Table 1, Step 3 :Sensitity Analysis:  Has the key statement “consideration of any wind energy development in or near these areas(natural heritage) must be subject to Irelands obligations under international, EU and national legislation. There is a lot to unpick here given the number of violations committed by the state since 2000 with regard to wind energy developments. Examples include the Derrybrein and Keeper Hill cases where the European Court of Justice found against Ireland. It is highly unsatisfactory that the sensitivity map presented in Appendix 2 appears to be deficient on many of these fronts regarding this states obligations under the EU Birds, Habitats etc. Directives.

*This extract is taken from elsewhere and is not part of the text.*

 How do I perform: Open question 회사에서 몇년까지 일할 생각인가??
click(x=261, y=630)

2.4.3 Landscape Character Assesment : Appears to conflict with attached Map since the Western Boglands are classed as “High Sensitivity” yet this is not reflected on Map coding in many areas


2.5.2  5th paragraph make questionable assumptions based on “data” provided by industry lobbyists WEI


2.6  Concerns history of wind planning in the county. Makes a mention of the reasons the Umeras wind farm was turned down (DOD critical low level route in support of Air Corps) yet proposed wind farm sensitivity map takes no account of this decision nor the matters raised!!


3.0  Claims that SEA abd AA processes have “informed” design of the map but this is questionable as existing data on birds and habitats etc. appears to have been ignored!!

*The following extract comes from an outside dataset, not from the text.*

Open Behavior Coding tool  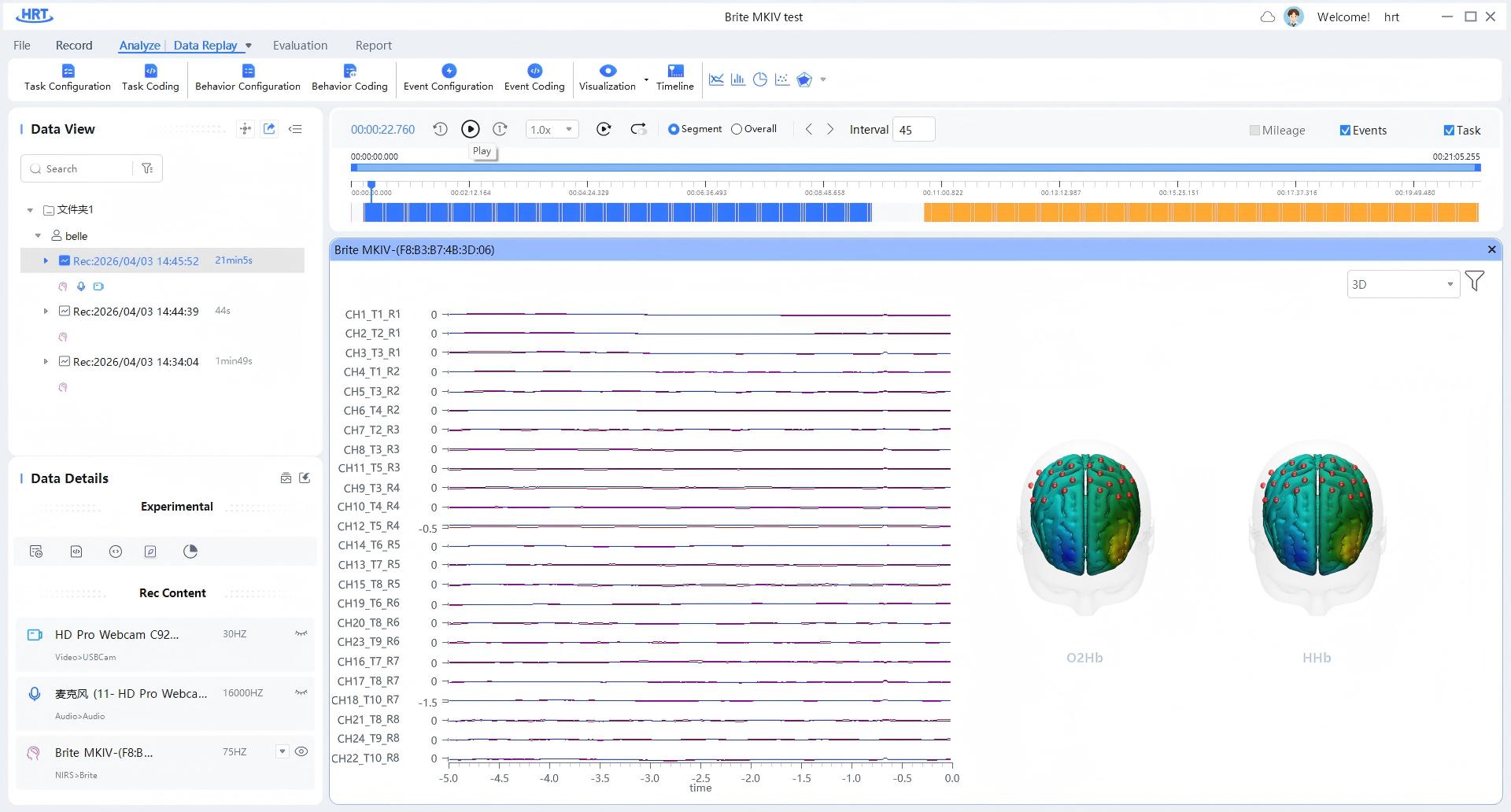point(349,78)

3.2.1 WildKildare would argue that the conclusions in paragraph 3 here are outdated and deficient in terms of the need for buffer areas etc. around sensitive habitats, locations etc.


3.3.1 Problematic as it fails to include the necessary buffer areas required to protect the “qualities” of designated sites etc.

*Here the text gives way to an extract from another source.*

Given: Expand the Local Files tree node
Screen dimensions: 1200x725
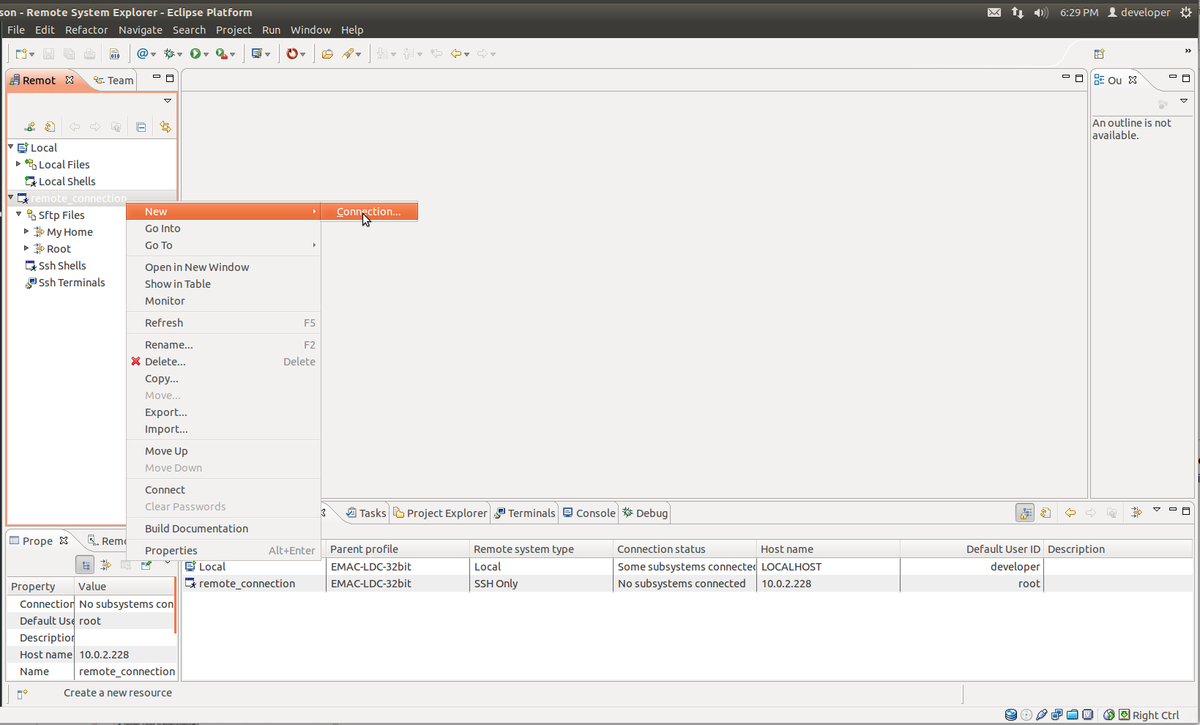Looking at the screenshot, I should (x=19, y=164).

3.3.5  The conclusions here in terms of the map are not reflective of the realities in terms of what is needed to comply with the stated aims in terms of Natural Heritage etc.


3.4.2 Refers to “Aviation Constraints” yet map is not reflective of Umeras decision or the general concerns of the Air Corps


3.4.3 IMO a “Developer led” conclusion here.


4.1  “Acceptable in Principle” zone description lacks necessary reference to date on Annex 1 bird migration routes, presence etc. “Open for Consideration” again lacks the necessary safeguards referred to above or buffer zones around EU designated sites and other “sensitive” areas


4.2 Buffer zones around the likes of Canal/Barrow Blueways are clearly wholly inadequate on sensitivity MAP


4.3 Highly problematic as this proposed Zoning does not take account of the footprint of our Peatlands Park as supported and referenced in the CDP


6.22 Bats and Birds: Problematic as the factors here do not appear to have been taken into account with respect to the coding on the wind farm sensitivity map eg, no provision of buffers around sensitive/designated sites or important Annex 1 bird species flight corridors etc.


6.24 (Biodiversity Maps)Similar issues to 6.22 above in relation to flaws in wind farm sensitivity map as presented.


6.26 : Paragraph on “modified and degraded” peatland habitat fails to take into account the biodiversity richness of these sites and their potential and actual hosting of red listed bird species like Curlew and Snipe that are proven to be significantly negatively impacted by operational wind turbines. Obviously this is of particular relevance to the Peatland Park proposal that is recognised and supported elsewhere in the CDP


6.30 : Cumultative Impacts of Wind Farms: This needs firming up given the proliferation of proposed  and granted wind farms in bordering counties(Notably Offaly) that are in and around sensitive peatland sites (both intact and recovering). Again sensitivity zoning on wind farm map do not adequately address this issue, particularly in West Kildare.




6.3 Consultation with Local Community : This is failing badly in most cases eg. Umeras,Drehid, Derryadd etc. and is merely treated as a cynical box ticking exercise by most wind developers. It is also disappointing that KCC or the consultants who produced the Appendix 2 wind farm sensitivity map undertook any community or NGO consultation prior to its publication


6.31 Aviation Requirements : No apparent consultation with Air Corps here??